= Léonie Guyer =

American artist

Léonie Guyer (born January 1, 1955, in New York City) is a contemporary artist based in San Francisco. She makes paintings, drawings, site-based work, prints, and artist books. Her post-minimalist abstract work is characterized by idiosyncratic shapes that are deployed in a variety of spaces.

Guyer's exacting work is realized on antique and salvaged paper, marble remnants, panels, walls, and windows. The use of particular materials and contexts extends the dialogue in her practice between the ancient and contemporary.

==Early life and education==
Guyer was born in 1955 in New York City. She received her B.F.A. and M.F.A. from the San Francisco Art Institute.

==Work==
Guyer’s main interest is in simplicity, ambiguity, and the dynamic between the intimate and the expansive. Rooted in drawing, Guyer’s work resists binaries, commingling the organic and geometric, and the fragment and whole. Her paintings are informed by a critical rethinking of form, substrate, context, and temporality.

In his exhibition text, Anthony Huberman, the Director and Chief Curator of CCA Wattis Institute, writes:

== Awards and fellowships ==
In 2024 Guyer was awarded a John Simon Guggenheim Fellowship.
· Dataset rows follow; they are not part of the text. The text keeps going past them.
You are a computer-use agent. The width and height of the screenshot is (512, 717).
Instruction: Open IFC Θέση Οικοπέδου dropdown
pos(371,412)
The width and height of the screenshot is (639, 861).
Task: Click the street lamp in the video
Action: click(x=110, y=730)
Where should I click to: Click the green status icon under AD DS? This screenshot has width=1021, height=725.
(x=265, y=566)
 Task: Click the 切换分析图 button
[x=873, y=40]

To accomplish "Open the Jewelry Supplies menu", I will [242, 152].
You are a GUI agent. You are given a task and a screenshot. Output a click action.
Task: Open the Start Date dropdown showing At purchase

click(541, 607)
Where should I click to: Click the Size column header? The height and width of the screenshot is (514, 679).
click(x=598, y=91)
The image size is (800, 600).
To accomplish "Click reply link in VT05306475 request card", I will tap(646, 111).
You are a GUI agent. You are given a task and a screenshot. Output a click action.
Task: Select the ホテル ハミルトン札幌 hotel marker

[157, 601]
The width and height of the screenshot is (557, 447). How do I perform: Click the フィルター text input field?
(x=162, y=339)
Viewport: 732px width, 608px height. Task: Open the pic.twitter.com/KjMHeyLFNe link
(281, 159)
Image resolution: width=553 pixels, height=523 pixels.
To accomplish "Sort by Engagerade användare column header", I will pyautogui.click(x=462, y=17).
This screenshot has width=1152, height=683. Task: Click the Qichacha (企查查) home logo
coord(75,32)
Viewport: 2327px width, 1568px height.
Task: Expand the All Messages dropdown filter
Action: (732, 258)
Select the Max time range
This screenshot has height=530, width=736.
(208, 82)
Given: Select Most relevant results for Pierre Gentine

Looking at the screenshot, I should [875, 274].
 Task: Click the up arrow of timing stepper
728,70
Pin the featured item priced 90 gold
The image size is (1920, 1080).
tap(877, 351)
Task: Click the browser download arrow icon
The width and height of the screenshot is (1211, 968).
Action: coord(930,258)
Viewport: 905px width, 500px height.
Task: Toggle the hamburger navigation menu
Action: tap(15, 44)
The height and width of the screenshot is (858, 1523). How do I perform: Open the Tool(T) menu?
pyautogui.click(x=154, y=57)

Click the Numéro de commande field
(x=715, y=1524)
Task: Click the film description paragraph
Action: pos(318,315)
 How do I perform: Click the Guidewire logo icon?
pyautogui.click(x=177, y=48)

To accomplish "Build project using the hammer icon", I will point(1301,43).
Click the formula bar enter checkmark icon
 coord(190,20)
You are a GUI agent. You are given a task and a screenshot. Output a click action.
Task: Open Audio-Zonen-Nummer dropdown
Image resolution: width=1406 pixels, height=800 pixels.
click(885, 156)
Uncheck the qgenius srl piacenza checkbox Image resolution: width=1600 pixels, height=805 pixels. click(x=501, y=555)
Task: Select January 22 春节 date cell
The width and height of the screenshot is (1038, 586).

Other awards include: Tosa Studio Award: Finalist Award (2018), Foundation for Contemporary Arts Emergency Grant (2012), Sites ReSeen Grant, New York State Council on the Arts (2006), Fellowship, John Anson Kittredge Foundation (2002), Artist in Residence Grant, California Arts Council (1997, 1996, 1995), Murphy and Cadogan, Fellowship in the Fine Arts, San Francisco Foundation (1987)

==Selected exhibitions==
Guyer has had solo and two-person exhibitions at Petrine, Paris, France; The David Ireland House | 500 Capp Street, San Francisco, CA; Wattis Institute for Contemporary Arts, San Francisco, CA; Bibeau Krueger, New York, NY; staircase gallery, San Francisco, CA; odium fati, San Francisco, CA; Greg Kucera Gallery, Seattle, WA; lumber room, Portland, OR; and The Shaker Museum Mount Lebanon, New Lebanon, NY and other venues.

Guyer has participated in group shows at the UC Berkeley Art Museum and Pacific Film Archive; Kiang Malingue, New York, NY; Feature Inc., New York, NY; Peter Blum Gallery, New York, NY; Greg Kucera Gallery, Seattle, WA; lumber room, Portland, OR; Douglas F. Cooley Memorial Art Gallery, Reed College, Portland, OR; Gallery Joe, Philadelphia, PA; PLUSkunst, Düsseldorf, Germany and other venues.

==Collections==
Guyer's work is held in permanent collections including: The Metropolitan Museum of Art, Columbia University Rare Book & Manuscript Library, Harvard University Modern Books & Manuscripts Collection, Reed College Art Collection, San Francisco Museum of Modern Art, Shaker Museum Mount Lebanon, Stanford University Special Collections, UC Berkeley Art Museum and Pacific Film Archive, Yale University Beinecke Rare Book & Manuscript Library.

== Collaborative projects ==
Léonie Guyer, Paul Kos, and Isabelle Sorrell. Exquisite Mummies. San Francisco, CA: Anglim/Trimble, 2024. Artist intervention and exhibition.

Bill Berkson (poetry) and Léonie Guyer (drawings). Not an Exit. Fairfax, CA: Jungle Garden Press, 2010

Franck André Jamme (poetry) and Léonie Guyer (drawings). Mantra Box. Paris, France: Festina Lente, 2009

==Teaching==
Guyer has taught at the San Francisco Art Institute, California College of the Arts, UC Berkeley, San José State University and elsewhere. She lives and works in San Francisco.